Wednesday, March 1, 2017

I love you Comet

These last couple of days have been extremely difficult for me. My gorgeous, loving, most kind hearted baby boy passed away Monday night at 6:15pm. As many people know, Golden Retrievers are known to get into just about everything and well, Comet was no exception. First thing monday morning, I took Comet into the vet to get x-rays to see what was wrong with him because he wasn't eating nor was he interested in food at all which was a sign for me to take him ASAP because if you know Comet, you know he loved food, so not eating was not like him and it meant something was wrong. They took the x-rays and found that he had eaten part of a towel and they said they could remove it surgically and get him fixed up and that he would be okay. Before they would even touch him, they needed a deposit down of two thousand dollars. I didn't think twice, I put all of my emergency money on Comet and got him a spot for surgery that day at 3pm. I signed paper work
thinking he would be okay and make a good recovery. I sat in that room with him and gave him kisses and hugs and told him things would be okay. I was worried and in tears but I truly believed my boy would be okay and I'd get to see him the next morning. That wasn't the case. I got a call later that night by the doctor that preformed the surgery, she said she was really pushing for my boy but that the towel had caused so much damage that even if they did take it all out, he would have had a hard recovery and would get an infection and die regardless... so my option was to keep on going and put him through all of that or to stop surgery and give him the peace he deserved. As much as I truly loved Comet and wanted him with me, I couldn't be selfish. I made the decision in five seconds and decided to stop surgery. My heart is absolutely broken and I really wish we could have saved him but I put my feelings aside and did what was best for him. Words will never be able to explain how much I truly loved this red headed dog with the most beautiful, pure heart of gold.  He was the best dog I ever had and I am so proud to be his mama. Animals have a special place in my heart so his death really took a toll on me. I cried at every thought of him, I held his favorite ball (he loved balls) in my hands and I bawled my eyes out, I cried for a full twenty-four hours and gave myself multiple headaches over this whole situation. I was a wreck and I still am.
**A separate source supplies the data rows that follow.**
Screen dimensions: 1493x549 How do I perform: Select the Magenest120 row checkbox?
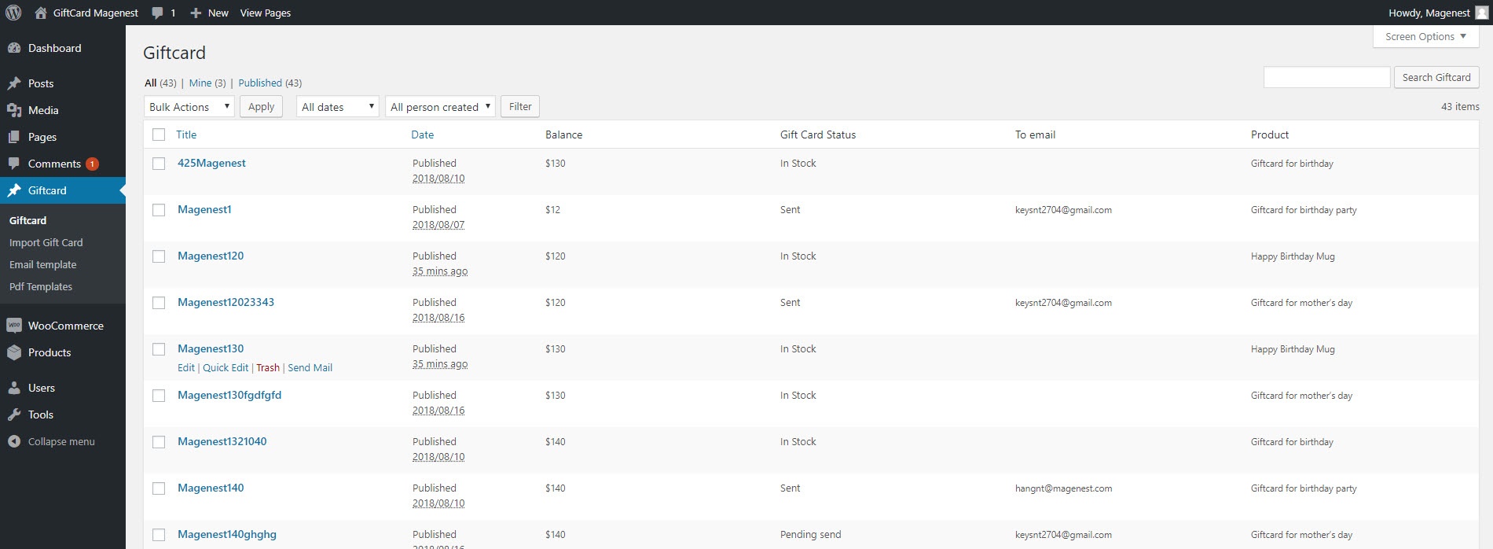pos(159,256)
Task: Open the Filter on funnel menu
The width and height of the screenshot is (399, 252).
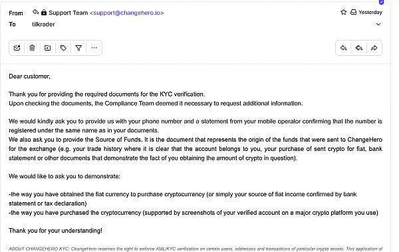Action: [x=78, y=48]
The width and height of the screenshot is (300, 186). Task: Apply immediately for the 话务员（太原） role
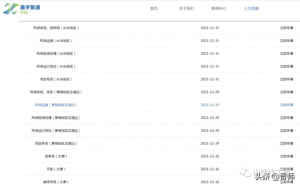tap(286, 156)
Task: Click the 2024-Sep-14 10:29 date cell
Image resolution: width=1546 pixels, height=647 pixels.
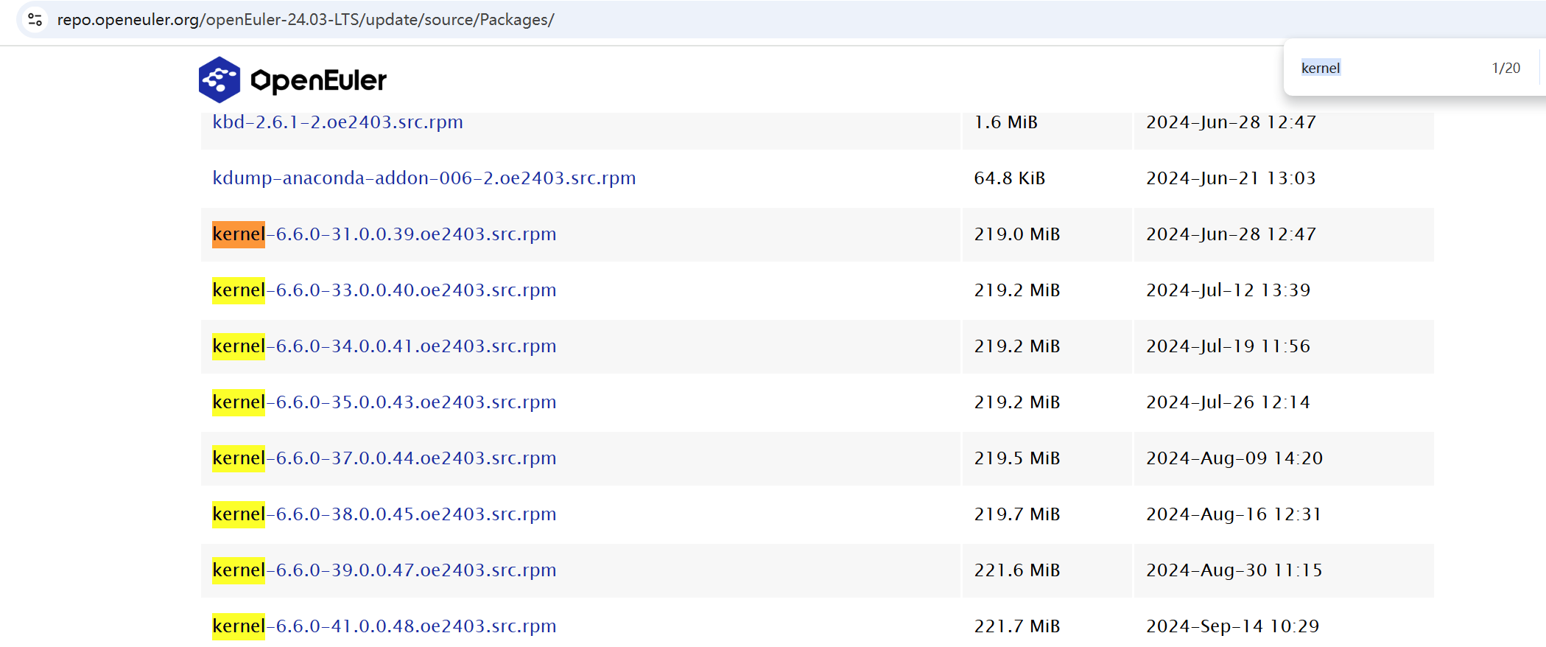Action: 1232,626
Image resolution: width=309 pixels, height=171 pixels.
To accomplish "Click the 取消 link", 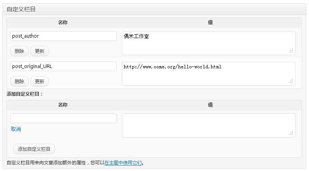I will click(16, 129).
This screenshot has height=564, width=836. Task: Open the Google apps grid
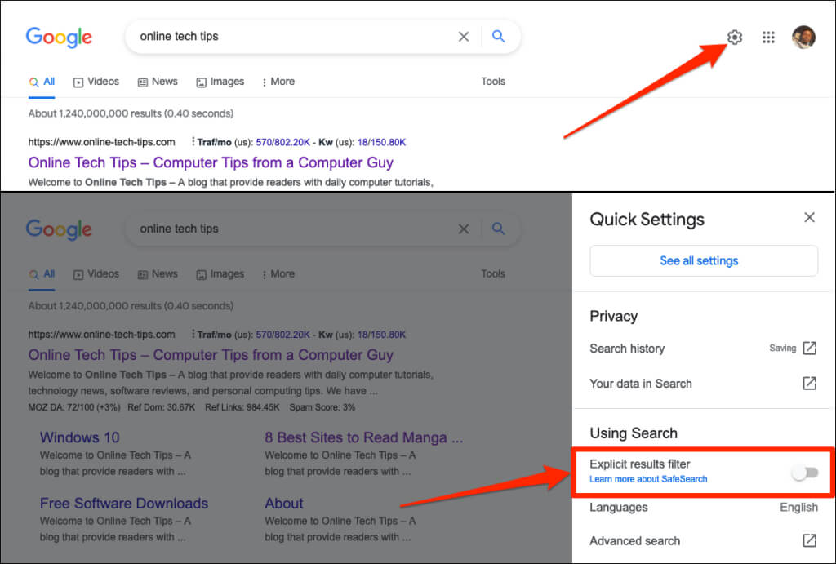coord(768,38)
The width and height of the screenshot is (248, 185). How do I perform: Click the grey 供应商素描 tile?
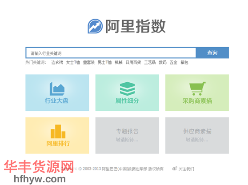point(197,136)
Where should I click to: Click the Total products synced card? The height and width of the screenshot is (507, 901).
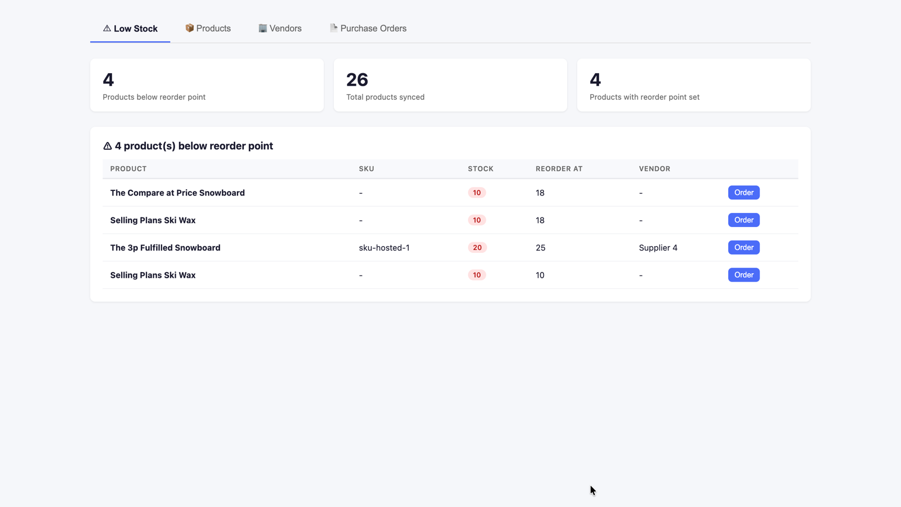pyautogui.click(x=451, y=85)
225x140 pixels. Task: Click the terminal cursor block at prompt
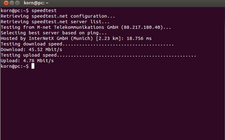[x=33, y=66]
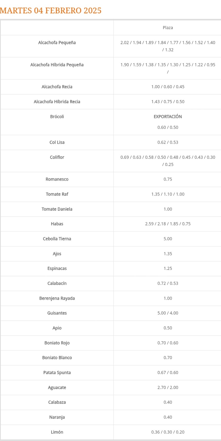Click the Alcachofa Pequeña row label
The width and height of the screenshot is (221, 441).
click(57, 43)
The next day after his death, I went into the vet to grab Comets leash and collar, which they gave me back along with his paw print. Seeing his paw print alone made me cry again, I was so emotional. We (Denon & I) also paid the rest of what we owed to the doctors who tried to save his life and we both walked away in tears we saw an older dog that resembled Comet so much. I really wanted to bring my baby home but I know things don't always go the way we want them to and thats okay. 
I am really happy I got to spend the last four and a half years of my life with you, Comet. I love you so much and you will never be forgotten. I know you're in heaven now, playing with your ball all day and night long having a blast. I will never go a day without missing you and thinking about all those amazing times we shared together and the special bond you and I had. 
You were the greatest companion and my very best friend.
Thank you for being the worlds most amazing dog.